● **Task prompt**:
The material below contains a line with "Instruction: Switch to the История поиска tab" and a line with "Uncheck the View". Copy exactly those two lines and all lines between them.

■ ■ ■ ■ ■ ■ ■

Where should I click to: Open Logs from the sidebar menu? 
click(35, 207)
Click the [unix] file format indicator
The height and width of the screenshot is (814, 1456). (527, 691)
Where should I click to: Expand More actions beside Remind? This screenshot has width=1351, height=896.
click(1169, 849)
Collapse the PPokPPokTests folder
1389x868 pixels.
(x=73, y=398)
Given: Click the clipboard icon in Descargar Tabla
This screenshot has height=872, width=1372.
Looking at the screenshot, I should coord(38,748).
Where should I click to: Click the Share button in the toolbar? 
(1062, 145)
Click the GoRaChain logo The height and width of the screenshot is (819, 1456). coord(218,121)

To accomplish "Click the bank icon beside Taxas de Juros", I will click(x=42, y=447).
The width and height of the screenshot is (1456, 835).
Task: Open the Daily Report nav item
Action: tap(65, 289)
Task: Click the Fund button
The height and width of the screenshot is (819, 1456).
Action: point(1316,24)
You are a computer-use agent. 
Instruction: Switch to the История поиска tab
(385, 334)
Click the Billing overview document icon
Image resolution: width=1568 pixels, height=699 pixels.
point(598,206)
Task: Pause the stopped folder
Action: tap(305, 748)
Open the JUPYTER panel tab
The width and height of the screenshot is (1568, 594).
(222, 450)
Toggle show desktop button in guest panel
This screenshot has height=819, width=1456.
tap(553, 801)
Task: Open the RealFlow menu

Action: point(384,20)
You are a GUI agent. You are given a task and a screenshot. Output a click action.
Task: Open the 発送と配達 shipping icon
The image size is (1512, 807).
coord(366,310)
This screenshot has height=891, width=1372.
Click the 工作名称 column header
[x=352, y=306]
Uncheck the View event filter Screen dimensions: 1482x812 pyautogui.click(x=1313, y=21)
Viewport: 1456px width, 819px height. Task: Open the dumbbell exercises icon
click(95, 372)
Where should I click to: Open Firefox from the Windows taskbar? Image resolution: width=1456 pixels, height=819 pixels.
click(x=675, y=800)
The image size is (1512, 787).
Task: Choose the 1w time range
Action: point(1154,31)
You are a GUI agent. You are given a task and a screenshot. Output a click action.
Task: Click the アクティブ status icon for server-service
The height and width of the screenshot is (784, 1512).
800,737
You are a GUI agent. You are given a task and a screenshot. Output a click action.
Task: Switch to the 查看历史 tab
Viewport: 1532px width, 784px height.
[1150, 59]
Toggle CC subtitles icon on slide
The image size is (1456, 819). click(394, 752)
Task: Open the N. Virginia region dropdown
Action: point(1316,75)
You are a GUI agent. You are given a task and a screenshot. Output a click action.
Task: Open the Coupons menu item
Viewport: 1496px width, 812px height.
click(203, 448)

■ ■ ■ ■ ■ ■ ■

● **Solved problem**:
Instruction: Switch to the История поиска tab
(385, 334)
Click the Billing overview document icon
Image resolution: width=1568 pixels, height=699 pixels.
point(598,206)
Task: Pause the stopped folder
Action: tap(305, 748)
Open the JUPYTER panel tab
The width and height of the screenshot is (1568, 594).
(222, 450)
Toggle show desktop button in guest panel
This screenshot has height=819, width=1456.
tap(553, 801)
Task: Open the RealFlow menu

Action: point(384,20)
You are a GUI agent. You are given a task and a screenshot. Output a click action.
Task: Open the 発送と配達 shipping icon
The image size is (1512, 807).
coord(366,310)
This screenshot has height=891, width=1372.
Click the 工作名称 column header
[x=352, y=306]
Uncheck the View event filter Screen dimensions: 1482x812 pyautogui.click(x=1313, y=21)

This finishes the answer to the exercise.